What Companies Are Doing Today to Move Toward Renewable Energy

At least 22 Fortune 500 companies including Apple, Walmart, Microsoft, Google, and AT&T have pledged to reach a goal of 100% renewable energy power to match their annual energy consumption.

Realizing there would be no government incentives to move towards carbon neutrality after the Trump administration pulled the US out of the Paris Agreement, companies have opted to move forward in adopting renewable energy as a cost-cutting measure. Companies also see this as a way to demonstrate corporate responsibility, thus killing two birds with one stone. Companies vowed to honor the Paris deal from which the US government withdrew. The New York Times states:

“Dozens of Fortune 500 companies, from tech giants like Apple and Google to Walmart and General Motors, are voluntarily investing billions of dollars in new wind and solar projects to power their operations or offset their conventional energy use, becoming a major driver of renewable electricity growth in the United States.”—Brad Plumer, NYT, January 2018

Mass Adoption

As more companies move towards renewable energy, more money will be invested into renewable energy technology and total sustainability. This will improve renewable energy effectiveness, reduce costs associated with renewable energy and thus reduce the barrier to entry for more businesses to leverage renewable energy. Much the way improvements in industrial computer technology improved, leading to the invention of the personal computer, widespread industrial creation and use of renewable energy sources will lead to further improvements in the technology surrounding renewable energy. This will motivate companies to work together with governments at all levels using private money to fund projects to create the infrastructure to support renewable energy sources. As technology becomes cheaper and more efficient, entire populations around the globe will largely adopt renewable energy as the main source of energy.

Though our recently elected federal government officials have taken a step backward in combating climate change, companies know all too well that the “holy grail” of zero marginal costs lies heavily on continued investment in renewable energy technology. Regardless of government support, companies are making the switch to renewable energy. Reducing margin costs is the primary incentive for companies to advance renewable energy technology. Thus, the answer to solving the problem of global warming and fossil fuel dependency will ultimately not be solved through government-imposed policies, but rather by accounting for the marginal costs that result from not solving the problem. Corporations know that adopting renewable energy is the solution to achieving zero marginal costs. Though marginal costs may be the cause of corporate responsibility, the cause is irrelevant because everyone wins in the end.
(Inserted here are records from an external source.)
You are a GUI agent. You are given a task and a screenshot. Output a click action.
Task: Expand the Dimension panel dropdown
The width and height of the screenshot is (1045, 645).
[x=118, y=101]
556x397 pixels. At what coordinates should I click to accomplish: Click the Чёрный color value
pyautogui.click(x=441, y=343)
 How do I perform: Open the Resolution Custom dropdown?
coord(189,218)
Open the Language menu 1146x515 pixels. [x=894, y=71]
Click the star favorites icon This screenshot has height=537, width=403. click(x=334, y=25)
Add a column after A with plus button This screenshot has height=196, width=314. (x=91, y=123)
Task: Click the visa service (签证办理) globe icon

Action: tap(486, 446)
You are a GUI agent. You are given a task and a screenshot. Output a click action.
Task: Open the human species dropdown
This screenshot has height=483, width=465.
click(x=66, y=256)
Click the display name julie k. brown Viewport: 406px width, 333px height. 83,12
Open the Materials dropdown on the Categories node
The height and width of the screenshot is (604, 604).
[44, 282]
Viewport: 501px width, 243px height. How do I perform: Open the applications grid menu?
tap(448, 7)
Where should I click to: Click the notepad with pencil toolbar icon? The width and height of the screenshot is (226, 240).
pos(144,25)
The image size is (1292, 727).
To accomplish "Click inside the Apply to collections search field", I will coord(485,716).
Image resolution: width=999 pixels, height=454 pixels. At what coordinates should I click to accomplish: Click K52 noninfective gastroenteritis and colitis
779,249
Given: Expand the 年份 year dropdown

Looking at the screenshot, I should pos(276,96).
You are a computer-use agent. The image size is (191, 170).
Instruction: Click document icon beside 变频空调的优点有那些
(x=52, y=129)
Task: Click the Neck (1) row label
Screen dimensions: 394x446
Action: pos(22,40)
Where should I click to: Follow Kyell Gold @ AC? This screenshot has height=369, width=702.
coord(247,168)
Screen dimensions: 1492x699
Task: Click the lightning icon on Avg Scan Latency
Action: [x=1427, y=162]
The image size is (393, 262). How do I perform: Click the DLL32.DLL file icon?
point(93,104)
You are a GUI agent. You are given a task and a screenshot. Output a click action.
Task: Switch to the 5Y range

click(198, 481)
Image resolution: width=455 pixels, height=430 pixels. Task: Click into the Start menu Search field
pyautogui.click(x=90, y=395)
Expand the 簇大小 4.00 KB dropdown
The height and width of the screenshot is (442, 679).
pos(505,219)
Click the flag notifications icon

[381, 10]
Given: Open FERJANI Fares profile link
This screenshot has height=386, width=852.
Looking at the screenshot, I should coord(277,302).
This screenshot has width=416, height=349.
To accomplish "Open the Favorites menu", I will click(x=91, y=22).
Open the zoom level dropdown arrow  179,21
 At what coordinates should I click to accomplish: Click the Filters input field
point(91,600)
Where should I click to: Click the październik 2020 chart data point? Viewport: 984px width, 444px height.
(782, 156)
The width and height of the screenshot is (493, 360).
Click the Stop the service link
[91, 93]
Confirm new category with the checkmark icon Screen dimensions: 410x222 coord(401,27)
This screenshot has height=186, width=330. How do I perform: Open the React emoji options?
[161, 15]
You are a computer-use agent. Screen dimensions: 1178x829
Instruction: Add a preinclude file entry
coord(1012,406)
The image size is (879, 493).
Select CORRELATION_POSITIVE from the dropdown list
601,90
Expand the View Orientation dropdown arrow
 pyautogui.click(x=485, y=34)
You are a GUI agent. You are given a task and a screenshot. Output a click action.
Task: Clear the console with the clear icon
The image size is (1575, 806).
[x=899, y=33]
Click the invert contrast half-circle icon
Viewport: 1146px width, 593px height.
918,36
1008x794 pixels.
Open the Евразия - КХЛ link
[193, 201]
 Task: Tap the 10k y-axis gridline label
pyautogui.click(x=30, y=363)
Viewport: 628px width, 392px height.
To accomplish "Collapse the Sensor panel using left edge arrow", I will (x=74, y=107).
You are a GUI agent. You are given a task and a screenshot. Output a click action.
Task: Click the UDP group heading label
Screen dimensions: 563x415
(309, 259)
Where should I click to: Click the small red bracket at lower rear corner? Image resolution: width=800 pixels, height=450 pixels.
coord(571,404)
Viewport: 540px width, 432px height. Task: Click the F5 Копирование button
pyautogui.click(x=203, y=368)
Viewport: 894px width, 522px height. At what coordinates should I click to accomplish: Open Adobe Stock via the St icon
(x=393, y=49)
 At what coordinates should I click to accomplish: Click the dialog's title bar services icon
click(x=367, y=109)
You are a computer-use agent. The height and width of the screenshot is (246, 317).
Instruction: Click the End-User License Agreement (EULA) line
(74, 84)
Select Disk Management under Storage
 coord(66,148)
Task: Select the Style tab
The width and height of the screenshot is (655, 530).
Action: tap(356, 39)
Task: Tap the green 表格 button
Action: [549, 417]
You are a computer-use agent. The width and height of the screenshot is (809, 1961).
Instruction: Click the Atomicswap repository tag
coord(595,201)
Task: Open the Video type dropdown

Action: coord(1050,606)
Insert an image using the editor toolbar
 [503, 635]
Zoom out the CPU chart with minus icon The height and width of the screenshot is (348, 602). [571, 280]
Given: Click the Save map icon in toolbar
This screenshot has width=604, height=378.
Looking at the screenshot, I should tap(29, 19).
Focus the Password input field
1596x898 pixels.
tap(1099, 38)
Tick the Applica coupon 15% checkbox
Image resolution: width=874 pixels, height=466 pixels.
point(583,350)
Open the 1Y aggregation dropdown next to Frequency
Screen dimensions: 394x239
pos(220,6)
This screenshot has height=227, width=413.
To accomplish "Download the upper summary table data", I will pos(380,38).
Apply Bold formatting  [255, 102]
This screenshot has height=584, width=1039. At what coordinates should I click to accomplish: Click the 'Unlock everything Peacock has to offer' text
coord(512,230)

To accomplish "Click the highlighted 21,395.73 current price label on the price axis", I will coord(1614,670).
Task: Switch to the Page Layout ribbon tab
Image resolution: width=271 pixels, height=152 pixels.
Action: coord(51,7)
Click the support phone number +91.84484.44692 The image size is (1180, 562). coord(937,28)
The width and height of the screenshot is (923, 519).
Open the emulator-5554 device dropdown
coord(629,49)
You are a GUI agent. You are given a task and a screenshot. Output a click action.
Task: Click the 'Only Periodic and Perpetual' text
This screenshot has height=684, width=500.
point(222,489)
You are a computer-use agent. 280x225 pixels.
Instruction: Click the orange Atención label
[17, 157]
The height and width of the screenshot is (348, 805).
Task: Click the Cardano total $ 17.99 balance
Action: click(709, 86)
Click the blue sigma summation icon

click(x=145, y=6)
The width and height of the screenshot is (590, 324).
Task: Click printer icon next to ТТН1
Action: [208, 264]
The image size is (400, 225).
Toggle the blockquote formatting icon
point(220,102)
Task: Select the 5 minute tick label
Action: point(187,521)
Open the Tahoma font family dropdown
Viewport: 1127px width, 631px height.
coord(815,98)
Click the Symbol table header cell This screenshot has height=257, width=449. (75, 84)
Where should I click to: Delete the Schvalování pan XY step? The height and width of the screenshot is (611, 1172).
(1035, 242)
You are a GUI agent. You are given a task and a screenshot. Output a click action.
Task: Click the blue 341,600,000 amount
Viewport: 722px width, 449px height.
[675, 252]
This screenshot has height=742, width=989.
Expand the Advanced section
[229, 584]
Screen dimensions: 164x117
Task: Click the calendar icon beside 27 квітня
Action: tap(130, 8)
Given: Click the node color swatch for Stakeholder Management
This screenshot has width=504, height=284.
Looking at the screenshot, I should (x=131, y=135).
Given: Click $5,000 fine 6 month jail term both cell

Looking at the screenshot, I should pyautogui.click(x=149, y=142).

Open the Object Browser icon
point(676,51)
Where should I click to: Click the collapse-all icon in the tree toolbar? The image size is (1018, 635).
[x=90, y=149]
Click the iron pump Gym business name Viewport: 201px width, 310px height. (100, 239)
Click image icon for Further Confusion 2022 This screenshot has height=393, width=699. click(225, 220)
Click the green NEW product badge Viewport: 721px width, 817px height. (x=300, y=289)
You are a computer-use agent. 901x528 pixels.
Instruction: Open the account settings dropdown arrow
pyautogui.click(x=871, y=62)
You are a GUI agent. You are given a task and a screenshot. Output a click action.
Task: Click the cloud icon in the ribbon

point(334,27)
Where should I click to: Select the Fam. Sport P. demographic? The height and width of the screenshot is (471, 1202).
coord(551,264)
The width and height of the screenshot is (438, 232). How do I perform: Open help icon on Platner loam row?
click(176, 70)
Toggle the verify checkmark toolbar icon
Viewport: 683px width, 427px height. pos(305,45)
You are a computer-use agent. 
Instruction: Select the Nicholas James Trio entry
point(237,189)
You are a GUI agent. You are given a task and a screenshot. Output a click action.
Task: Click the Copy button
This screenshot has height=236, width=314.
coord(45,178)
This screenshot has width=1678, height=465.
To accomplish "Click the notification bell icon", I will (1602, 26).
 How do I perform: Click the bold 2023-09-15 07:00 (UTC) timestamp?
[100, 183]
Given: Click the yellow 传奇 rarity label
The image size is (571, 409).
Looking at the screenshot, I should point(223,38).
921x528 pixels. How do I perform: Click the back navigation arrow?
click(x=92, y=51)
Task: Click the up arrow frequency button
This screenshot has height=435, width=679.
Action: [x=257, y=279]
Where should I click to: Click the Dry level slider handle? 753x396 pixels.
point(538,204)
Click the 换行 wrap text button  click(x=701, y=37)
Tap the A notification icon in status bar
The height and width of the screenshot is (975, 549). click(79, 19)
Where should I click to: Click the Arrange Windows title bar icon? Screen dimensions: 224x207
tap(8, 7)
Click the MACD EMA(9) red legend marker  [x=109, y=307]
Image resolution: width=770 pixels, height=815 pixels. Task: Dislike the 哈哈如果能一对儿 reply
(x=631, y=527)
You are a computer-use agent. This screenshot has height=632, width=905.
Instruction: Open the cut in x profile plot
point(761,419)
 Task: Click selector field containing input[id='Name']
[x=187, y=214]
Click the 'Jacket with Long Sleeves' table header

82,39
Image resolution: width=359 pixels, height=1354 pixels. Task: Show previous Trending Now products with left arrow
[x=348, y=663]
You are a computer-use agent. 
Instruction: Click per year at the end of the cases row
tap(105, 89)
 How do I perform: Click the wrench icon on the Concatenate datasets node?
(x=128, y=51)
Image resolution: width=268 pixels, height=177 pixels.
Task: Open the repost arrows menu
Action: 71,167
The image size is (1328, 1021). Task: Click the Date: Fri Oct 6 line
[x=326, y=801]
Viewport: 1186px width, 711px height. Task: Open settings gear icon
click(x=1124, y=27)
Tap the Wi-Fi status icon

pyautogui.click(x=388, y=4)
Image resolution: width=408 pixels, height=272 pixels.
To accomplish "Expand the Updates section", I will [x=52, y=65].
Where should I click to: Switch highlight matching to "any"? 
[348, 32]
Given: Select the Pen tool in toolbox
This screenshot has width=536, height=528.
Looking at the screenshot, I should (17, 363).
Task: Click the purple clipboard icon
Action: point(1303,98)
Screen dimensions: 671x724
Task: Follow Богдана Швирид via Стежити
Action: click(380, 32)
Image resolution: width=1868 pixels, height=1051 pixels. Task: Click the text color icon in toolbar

Fred Romero Fred is the CEO of a prominent large New York City-based non-profit. He obtained a master's degree from Columbia University School of Social Work and a master's degree from CUNY Baruch College Zicklin School of Business.

2 Replies to “Why Corporations Embrace Renewable – It All Comes Down…”

  1. Thankyou for a really interesting article that I could understand-even with my limited costing background!
    The future generations will enjoy a better everything if we all contribute towards educating the ‘foot-dragging’ industries,, thrown in with a few more kicks administered to their rears!
    Financial incentives can work to help speed up the greater acceptance of all things categorized as renewable energy. Implementation time is running out!!